▼▼▼

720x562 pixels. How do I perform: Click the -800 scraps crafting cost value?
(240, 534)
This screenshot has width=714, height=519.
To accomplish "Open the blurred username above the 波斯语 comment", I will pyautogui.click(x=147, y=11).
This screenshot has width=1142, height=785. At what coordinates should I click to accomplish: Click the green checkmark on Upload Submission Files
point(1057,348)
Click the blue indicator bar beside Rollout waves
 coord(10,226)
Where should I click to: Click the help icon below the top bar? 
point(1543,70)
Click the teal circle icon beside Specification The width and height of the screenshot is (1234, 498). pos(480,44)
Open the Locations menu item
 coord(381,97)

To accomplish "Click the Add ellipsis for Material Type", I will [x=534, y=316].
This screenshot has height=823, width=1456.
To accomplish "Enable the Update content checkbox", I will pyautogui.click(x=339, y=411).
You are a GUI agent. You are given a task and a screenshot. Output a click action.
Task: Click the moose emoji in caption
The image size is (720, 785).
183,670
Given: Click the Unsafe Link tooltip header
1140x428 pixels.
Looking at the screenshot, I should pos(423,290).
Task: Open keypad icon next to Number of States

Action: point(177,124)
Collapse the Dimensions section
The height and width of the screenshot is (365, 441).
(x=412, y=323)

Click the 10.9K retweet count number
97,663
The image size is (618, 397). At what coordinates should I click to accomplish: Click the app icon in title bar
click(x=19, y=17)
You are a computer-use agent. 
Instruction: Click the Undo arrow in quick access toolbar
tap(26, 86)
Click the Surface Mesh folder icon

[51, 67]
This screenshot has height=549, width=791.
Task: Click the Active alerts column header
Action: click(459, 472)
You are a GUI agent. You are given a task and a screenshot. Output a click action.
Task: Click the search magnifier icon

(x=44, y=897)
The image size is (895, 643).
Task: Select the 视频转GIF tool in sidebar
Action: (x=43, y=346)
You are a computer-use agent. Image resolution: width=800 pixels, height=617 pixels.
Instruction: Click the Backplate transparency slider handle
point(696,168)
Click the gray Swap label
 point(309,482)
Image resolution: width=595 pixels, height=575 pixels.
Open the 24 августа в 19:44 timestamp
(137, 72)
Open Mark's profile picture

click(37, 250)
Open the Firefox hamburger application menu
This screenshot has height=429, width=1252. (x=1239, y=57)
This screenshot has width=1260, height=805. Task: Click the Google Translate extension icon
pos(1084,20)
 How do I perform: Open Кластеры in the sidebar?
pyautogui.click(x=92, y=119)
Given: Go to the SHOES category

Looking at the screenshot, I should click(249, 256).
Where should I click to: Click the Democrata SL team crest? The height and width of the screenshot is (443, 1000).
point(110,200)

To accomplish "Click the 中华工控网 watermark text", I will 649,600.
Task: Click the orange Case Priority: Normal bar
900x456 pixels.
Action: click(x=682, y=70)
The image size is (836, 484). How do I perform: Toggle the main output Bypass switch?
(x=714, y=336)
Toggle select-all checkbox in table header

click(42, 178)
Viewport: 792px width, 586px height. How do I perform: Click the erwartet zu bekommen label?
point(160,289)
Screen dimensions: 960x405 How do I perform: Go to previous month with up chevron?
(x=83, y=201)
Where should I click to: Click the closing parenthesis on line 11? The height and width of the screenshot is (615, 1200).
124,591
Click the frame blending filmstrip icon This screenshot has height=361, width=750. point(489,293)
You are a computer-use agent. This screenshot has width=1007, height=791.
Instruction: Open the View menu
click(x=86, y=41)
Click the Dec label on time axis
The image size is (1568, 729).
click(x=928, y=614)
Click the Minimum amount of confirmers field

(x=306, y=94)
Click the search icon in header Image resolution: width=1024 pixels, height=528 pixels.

▲▲▲

Filter the data down to the lines that contain the string "resolution", and copy them.

Worked solution:
You are a computer-use agent. Image resolution: width=800 pixels, height=617 pixels.
Image resolution: width=595 pixels, height=575 pixels.
Click the search icon in header Image resolution: width=1024 pixels, height=528 pixels.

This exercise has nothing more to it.